We initially tried 1024x512 to further reduce memory, but CI data showed: - The format change (PNG → WebP) was the dominant win (~4x) - Resolution reduction added ~2x more savings but degraded LLM quality - Accessibility tests at 1024x512 had worse pass rates than main

Since the format fix alone provides sufficient memory savings, we kept full 1536x768 resolution to preserve LLM vision quality.

What we decided

1. WebP as the universal default

ScreenshotScalingConfig.DEFAULT uses WebP 80% at 1536x768 for all platforms. ON_DEVICE is an alias for DEFAULT — there is no longer a separate on-device config since the format is now the same everywhere.

2. Fix encoding bug

Both AndroidOnDeviceUiAutomatorScreenState and AccessibilityServiceScreenState now use the config’s imageFormat and compressionQuality instead of hardcoded PNG defaults.

3. WebP encoding on all JVM platforms via Skia

Added WEBP to TrailblazeImageFormat. JVM host code (BufferedImageUtils, PlaywrightScreenState) encodes WebP via Skia (org.jetbrains.skia.Image.encodeToData), which is already bundled with Compose Desktop via Skiko. No new dependencies — Skiko is made explicit in trailblaze-playwright’s build.gradle.kts but was already in the transitive dependency tree.

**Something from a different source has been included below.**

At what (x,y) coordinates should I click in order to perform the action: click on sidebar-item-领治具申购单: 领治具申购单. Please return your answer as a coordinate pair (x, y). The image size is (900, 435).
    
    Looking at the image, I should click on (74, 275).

4. Shared bitmap helpers (Android)

Extracted scaleAndEncode() and annotateScreenshotBytes() into AndroidBitmapUtils to eliminate duplicated bitmap pipeline code between the two Android ScreenState implementations. The shared annotateScreenshotBytes() includes OOM diagnostics via MemoryDiagnostics.

5. Memory profile during annotation

The annotatedScreenshotBytes path decodes the already-scaled _screenshotBytes (WebP, ~25 KB) back to a bitmap, draws set-of-mark overlays, and re-encodes to WebP. This means:

  • Peak bitmap memory: one 768x1365 ARGB_8888 bitmap = ~4.0 MB (down from ~7.9 MB at full 1080x1920 before scaling was applied)
  • Double lossy compression: the clean screenshot is WebP-encoded, then decoded for annotation and re-encoded. At 80% quality, one extra round-trip produces minimal artifacts. The old PNG path had zero degradation (lossless), but the memory savings justify the tradeoff — set-of-mark bounding boxes and labels are high-contrast and survive compression artifacts well.
  • Stored bytes: both screenshotBytes (~25 KB) and annotatedScreenshotBytes (~25-40 KB) are WebP. Only the compressed byte arrays remain in memory; bitmaps are recycled immediately.

6. Filename detection

Screenshot filenames use ImageFormatDetector.detectFormat() which inspects the actual byte content (RIFF/WEBP magic numbers), not the config. This ensures correct .webp file extensions regardless of which encoding path produced the bytes.

What changed

Positive:

  • ~4x measured reduction in screenshot byte array size everywhere (PNG → WebP)
  • ~2x reduction in peak bitmap memory during on-device annotation (768x1365 vs 1080x1920)
  • Consistent WebP output across all platforms — no special cases or fallbacks
  • Smaller CI artifacts for storage cost savings
  • Shared bitmap code between Android ScreenState implementations
  • No code changes needed at call sites — the default config handles it
  • Full LLM vision quality preserved (same 1536x768 resolution, WebP ≥ JPEG quality)

Negative:

  • Double lossy compression on the Android annotation path (encode clean → decode → annotate → encode). Minimal impact at 80% quality on high-contrast set-of-mark overlays. The host annotation path avoids this by annotating the full-res BufferedImage before scaling.
  • Uses deprecated Bitmap.CompressFormat.WEBP on Android API 28-29 (suppressed warning). Unavoidable until minSdk is raised to 30.